Jaundice is caused by the deposition of bile pigment in the skin and other tissues as a result of an elevated serum bilirubin concentration. Bilirubin is formed from the degradation of hemoglobin as well as other heme-containing proteins, mainly within cells of the reticuloendothelial system. Bilirubin is carried in the circulation bound to albumin and taken up in the liver by the hepatocytes, where it is conjugated with glucuronic acid before being secreted into bile. Conjugated bilirubin is then converted to urobilirubins by intestinal bacteria, preventing its reabsorption and permitting its excretion in the feces. Jaundice in the neonatal period (<1 month) is present in up to 60% of full-term and 80% of premature infants; usually it is a physiological phenomenon related to the developmental nature of bilirubin metabolism. Infants of certain racial background (oriental, Greek, North American native) may be particularly susceptible.

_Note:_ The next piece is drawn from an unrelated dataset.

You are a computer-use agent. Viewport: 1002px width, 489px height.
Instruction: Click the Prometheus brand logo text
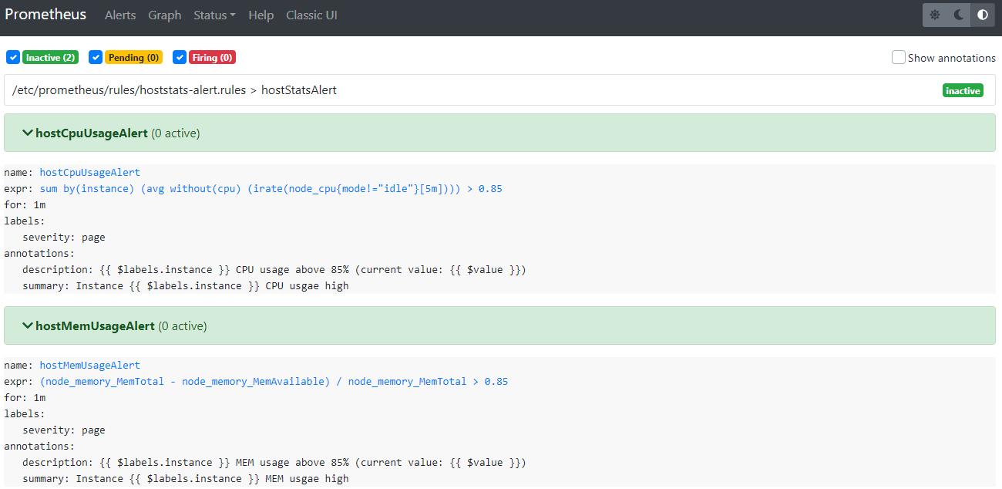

Physiological jaundice generally appears around the third to fifth day, rises by no more than 85 µmol/L/day and resolves by the end of the second week of life. Hyperbilirubinemia is always of the unconjugated fraction. Peak levels rarely exceed 150 µmol/L in full-term infants, although in premature infants levels of 200 µmol/L are not uncommon and the resolution may be slower. Several mechanisms that contribute to the development of physiological jaundice, including increased bilirubin load and decreased capacity to process bilirubin, are shown in Table 8.

In practice, jaundice is caused either by increased production or decreased clearance of bilirubin by the liver. The pathological causes of unconjugated hyperbilirubinemia are shown in Table 9.

Any process that presents a greater bilirubin load to the liver than can be processed will result in hyperbilirubinemia. Thus, red blood cell hemolysis from a variety of causes, including maternal-infant blood group incompatibility (Rh, ABO, minor groups), membrane defects, red cell enzyme deficiencies and toxic effects of drugs, increases the load of unconjugated bilirubin presented to the liver. Hemoglobinopathies rarely present in the neonatal period because of the presence of a large proportion of the relatively stable fetal hemoglobin (Hgb F). Massive hemolysis may occasionally also raise conjugated bilirubin levels to 25-30% of the total, possibly resulting from the toxic effects of bilirubin secretion into bile. Conditions resulting in increased red cell breakdown, especially hematomas, elevate the serum bilirubin; these are relatively more important in smaller premature infants. Finally, some conditions accentuate the normally high neonatal hemoglobin, resulting in polycythemia. Examples are maternal-infant transfusion, delayed umbilical cord clamping at birth, and conditions that result in relative intrauterine hypoxia (maternal diabetes mellitus, high altitude, newborn small for gestational age).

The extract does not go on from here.